Spanner's Distributed Nature
Spanner is a distributed database system. This architecture has implications for all executed queries, especially those covering multiple tables, such as joins.
Firstly, everything in Spanner can be viewed as a network call. Simplified: when you select columns, Spanner makes a network call to the server where the table resides, executes the query, and then transfers the data to you. Thus, if you join two tables, there's a high likelihood that those tables are stored on different servers. This scenario can result in a significant number of network calls. Given that networks are inherently unreliable, this can directly impact performance. You can gauge this by examining your query's execution plan. If it contains distributed operators, Spanner has to make several network calls to execute it. The fewer the network calls, the better the performance.
Let's examine how to minimize distributed operators in the first place.
Avoid Joins by Accident
Every time you use a secondary index and query for columns not in the index, Spanner does a back-join to get the missing columns. You can think of it as the index being a table that has the indexed column as a Key and the primary key of the original table as a Column. Spanner then uses a join between the index table and the original table to return the query result. If you only think about the index, this is counterintuitive.
There are three simple ways to mitigate the problem:
Split your query into two. First, use the secondary index to query for the IDs, then use the IDs to query the original table.
Use Stored Columns.
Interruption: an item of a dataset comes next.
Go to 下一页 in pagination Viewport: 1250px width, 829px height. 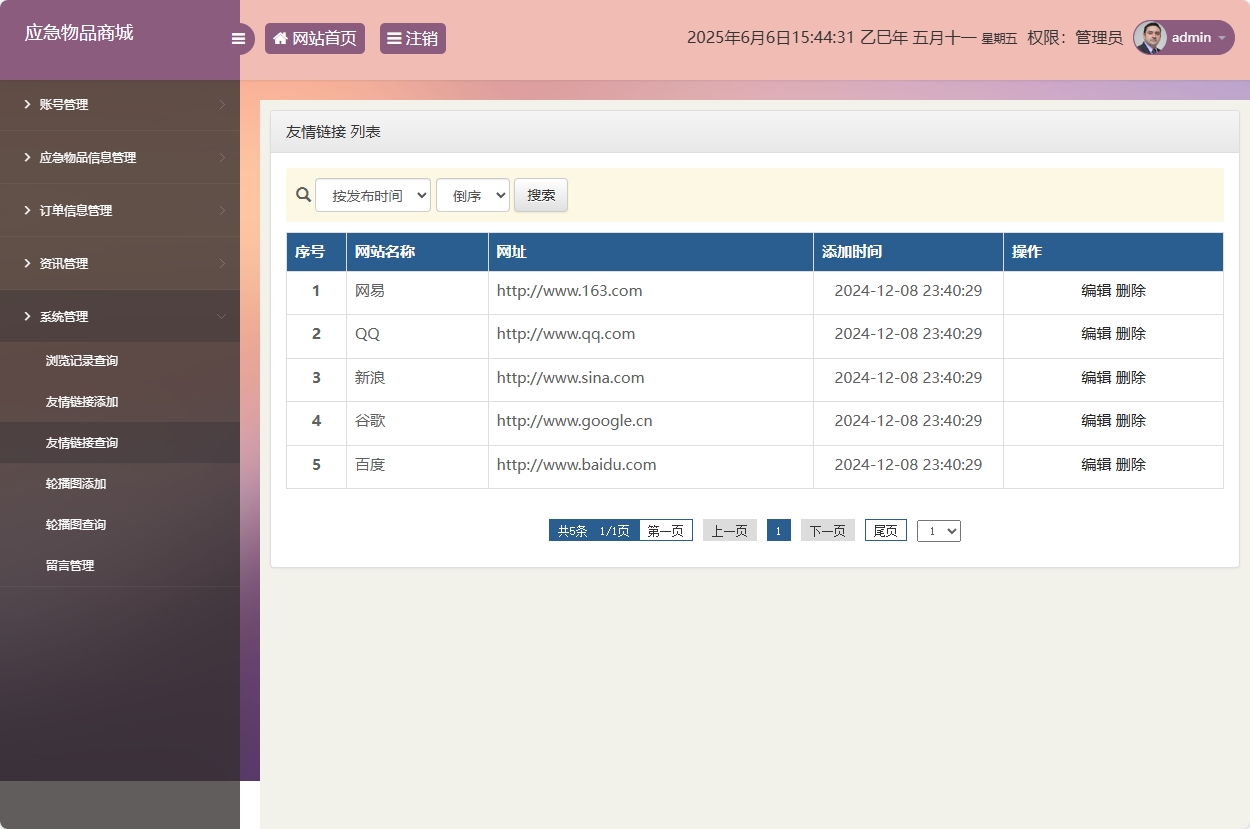click(x=827, y=531)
By doing this, Spanner adds the Columns as unindexed fields to the Index Table, and therefore does not need to do a back-join on them.
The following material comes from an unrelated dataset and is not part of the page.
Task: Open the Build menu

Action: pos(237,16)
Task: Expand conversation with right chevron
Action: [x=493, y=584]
Add the columns to the index itself.
Every solution has its pros 👍 and cons 👎. The first solution must be done on the application side but is very flexible. You do not have to alter the index at all.
The second solution - my preferred one - uses more disk space as the columns are effectively duplicated.
The third way has the same downsides as the second one, yet for each insert, the index must be updated on multiple columns, which is often slower than just storing the columns.
Design for Joins - Interleaved Tables
If you anticipate that certain tables will be frequently joined, for example, customers and shipping addresses, consider using interleaved tables in Spanner. When two tables are interleaved, Spanner stores them closely together, reducing the need for network calls.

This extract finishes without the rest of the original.